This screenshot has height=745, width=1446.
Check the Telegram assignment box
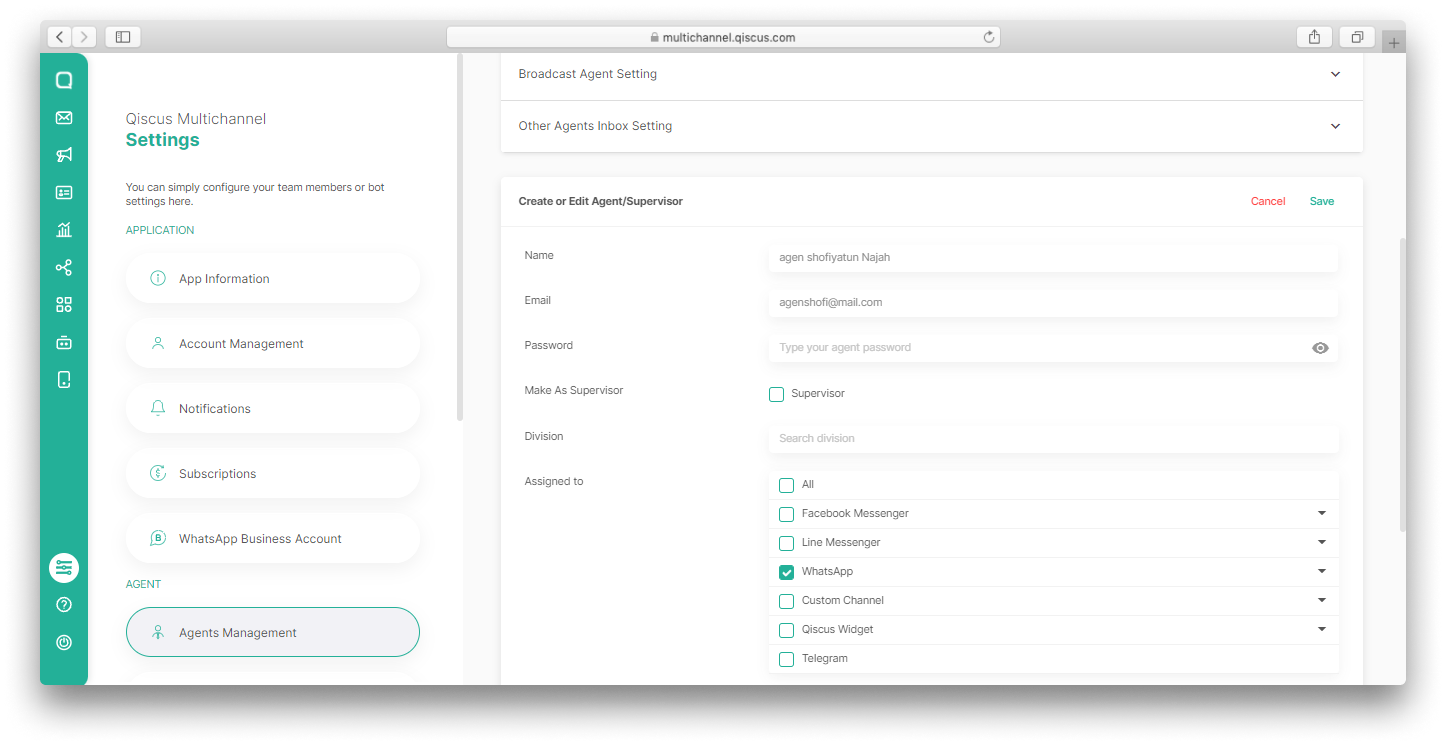(x=786, y=659)
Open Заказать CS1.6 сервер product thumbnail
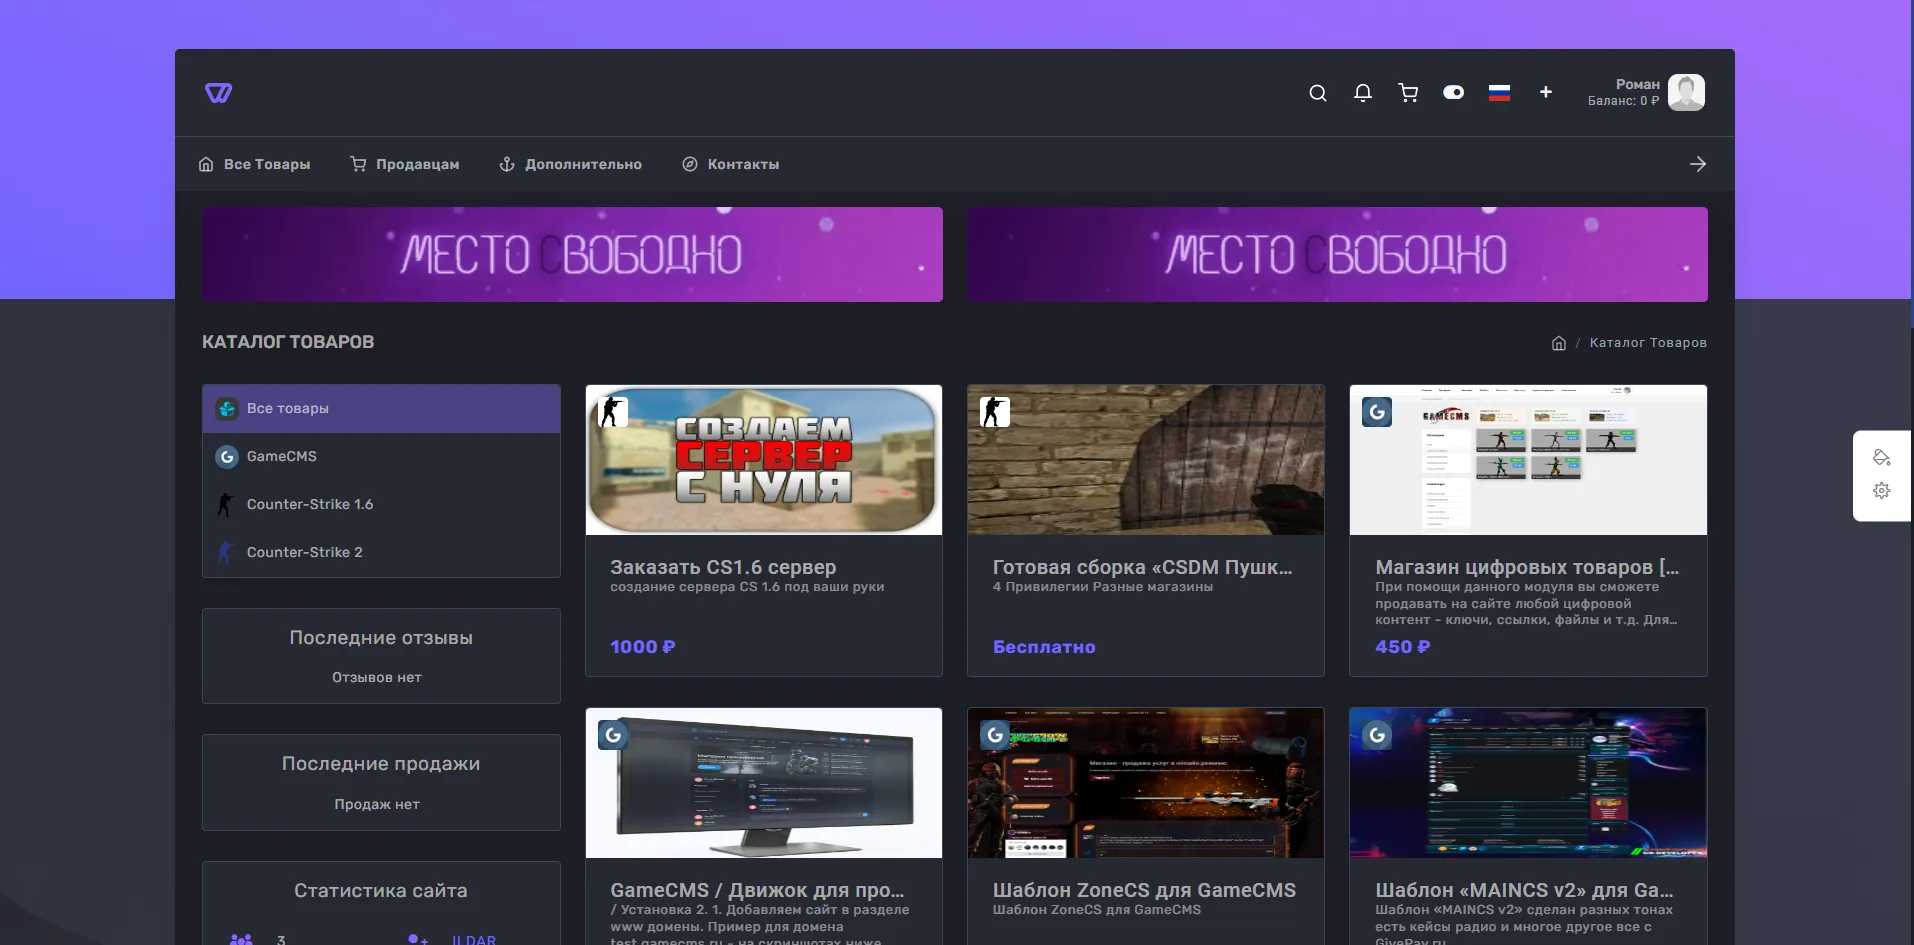 764,460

| TASK DIRECTIONS |
Return the material above exactly; the images stay out.

| ANSWER TO THIS EXERCISE |
This screenshot has height=745, width=1446.
Check the Telegram assignment box
(x=786, y=659)
Open Заказать CS1.6 сервер product thumbnail
 764,460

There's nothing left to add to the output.